Element and text location data
------
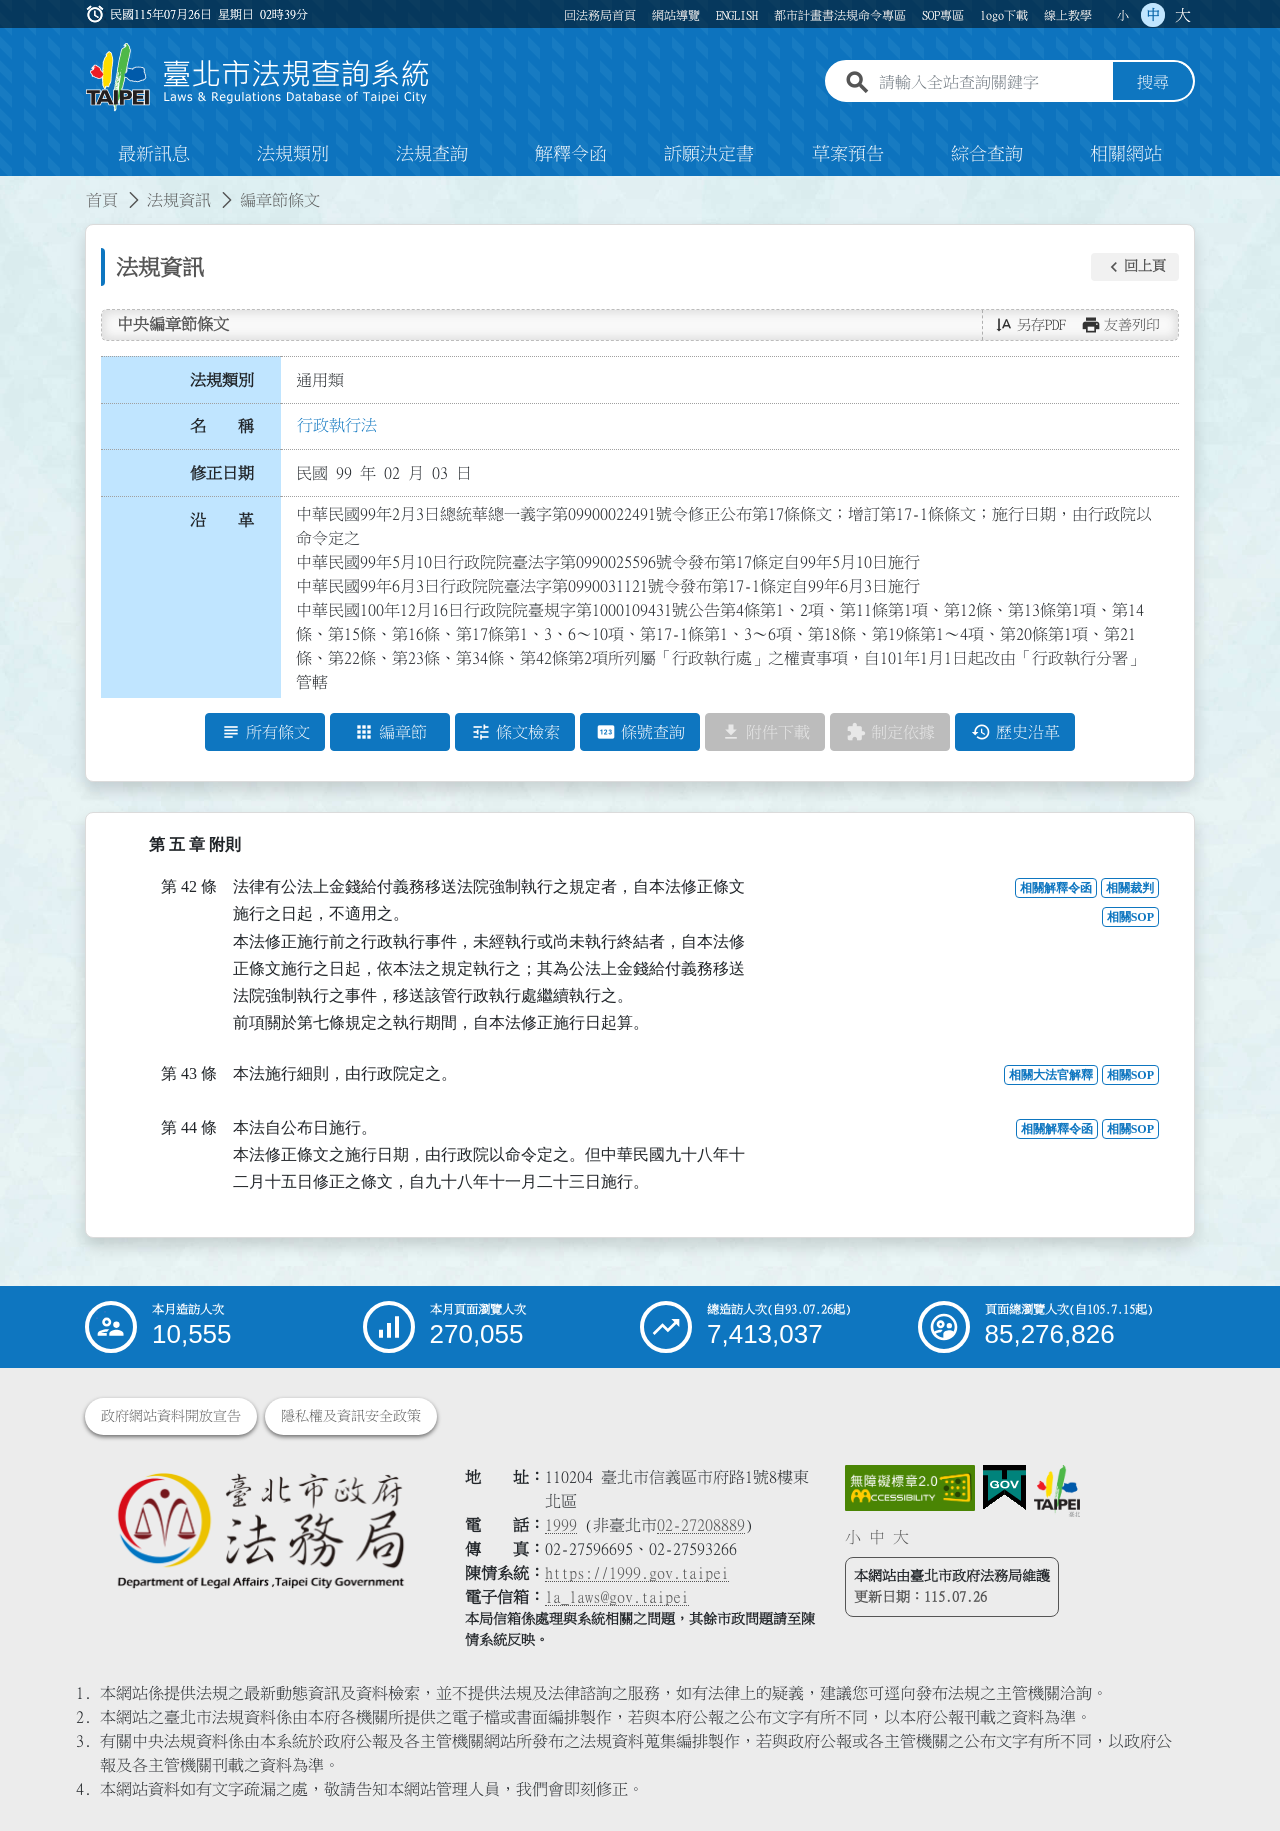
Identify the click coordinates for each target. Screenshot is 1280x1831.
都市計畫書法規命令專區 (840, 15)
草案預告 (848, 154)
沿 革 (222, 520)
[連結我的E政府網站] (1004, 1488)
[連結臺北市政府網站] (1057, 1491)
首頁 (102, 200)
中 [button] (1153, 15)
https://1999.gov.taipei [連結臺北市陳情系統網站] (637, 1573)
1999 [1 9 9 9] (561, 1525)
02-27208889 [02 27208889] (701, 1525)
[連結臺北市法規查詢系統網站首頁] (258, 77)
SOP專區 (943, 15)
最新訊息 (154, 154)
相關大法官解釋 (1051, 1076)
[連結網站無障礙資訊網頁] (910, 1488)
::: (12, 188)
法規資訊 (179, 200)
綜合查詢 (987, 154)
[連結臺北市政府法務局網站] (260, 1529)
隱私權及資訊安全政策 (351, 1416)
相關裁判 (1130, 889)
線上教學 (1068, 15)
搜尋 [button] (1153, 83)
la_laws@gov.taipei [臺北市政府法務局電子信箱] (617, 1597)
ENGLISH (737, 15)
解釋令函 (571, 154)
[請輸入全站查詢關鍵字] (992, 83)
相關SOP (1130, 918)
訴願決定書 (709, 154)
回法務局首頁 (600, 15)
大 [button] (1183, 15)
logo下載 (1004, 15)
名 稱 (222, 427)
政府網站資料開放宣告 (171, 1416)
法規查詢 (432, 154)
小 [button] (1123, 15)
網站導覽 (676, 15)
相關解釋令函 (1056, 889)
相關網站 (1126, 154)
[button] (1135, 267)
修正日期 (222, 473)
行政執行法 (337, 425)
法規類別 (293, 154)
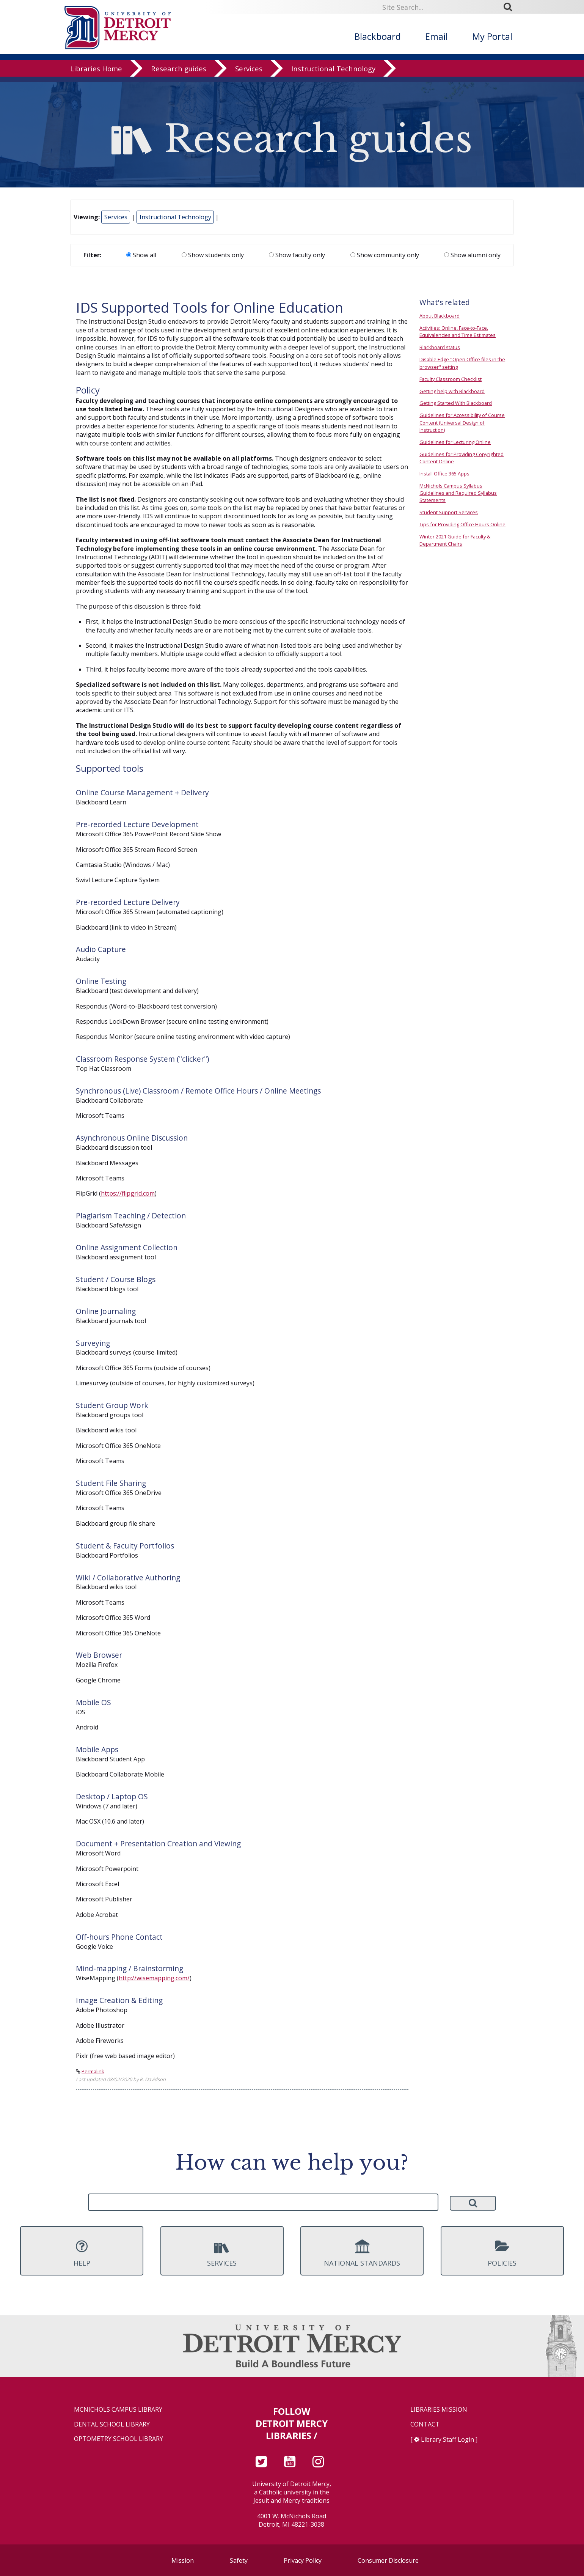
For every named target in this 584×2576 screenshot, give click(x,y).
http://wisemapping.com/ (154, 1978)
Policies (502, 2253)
------
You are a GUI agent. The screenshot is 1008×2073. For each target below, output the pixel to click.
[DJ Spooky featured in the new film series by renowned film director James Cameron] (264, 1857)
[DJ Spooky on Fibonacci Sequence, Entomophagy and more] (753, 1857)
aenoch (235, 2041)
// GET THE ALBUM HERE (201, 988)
------
■ Problem: Arrange the lines between the ones holding "1999 [1 9 9 9] (561, 1525)" and "Policies (502, 2253)", inclusive, as a Markdown table with the columns No. and Line. Number each row, skip blank lines, and leave out the pictures.

■ Result for this exercise:
| No. | Line |
|---|---|
| 1 | 1999 [1 9 9 9] (561, 1525) |
| 2 | 02-27208889 [02 27208889] (701, 1525) |
| 3 | [連結臺北市法規查詢系統網站首頁] (258, 77) |
| 4 | SOP專區 (943, 15) |
| 5 | 最新訊息 (154, 154) |
| 6 | 相關大法官解釋 (1051, 1076) |
| 7 | [連結網站無障礙資訊網頁] (910, 1488) |
| 8 | ::: (12, 188) |
| 9 | 法規資訊 (179, 200) |
| 10 | 綜合查詢 (987, 154) |
| 11 | [連結臺北市政府法務局網站] (260, 1529) |
| 12 | 隱私權及資訊安全政策 (351, 1416) |
| 13 | 相關裁判 (1130, 889) |
| 14 | 線上教學 (1068, 15) |
| 15 | 搜尋 [button] (1153, 83) |
| 16 | la_laws@gov.taipei [臺北市政府法務局電子信箱] (617, 1597) |
| 17 | ENGLISH (737, 15) |
| 18 | 解釋令函 (571, 154) |
| 19 | [請輸入全站查詢關鍵字] (992, 83) |
| 20 | 相關SOP (1130, 918) |
| 21 | 訴願決定書 (709, 154) |
| 22 | 回法務局首頁 (600, 15) |
| 23 | 大 [button] (1183, 15) |
| 24 | logo下載 (1004, 15) |
| 25 | 名 稱 (222, 427) |
| 26 | 政府網站資料開放宣告 (171, 1416) |
| 27 | 法規查詢 (432, 154) |
| 28 | 小 [button] (1123, 15) |
| 29 | 網站導覽 (676, 15) |
| 30 | 相關解釋令函 (1056, 889) |
| 31 | 相關網站 (1126, 154) |
| 32 | [button] (1135, 267) |
| 33 | 修正日期 (222, 473) |
| 34 | 行政執行法 (337, 425) |
| 35 | 法規類別 (293, 154) |
| 36 | For every named target in this 584×2576 screenshot, give click(x,y). |
| 37 | http://wisemapping.com/ (154, 1978) |
| 38 | Policies (502, 2253) |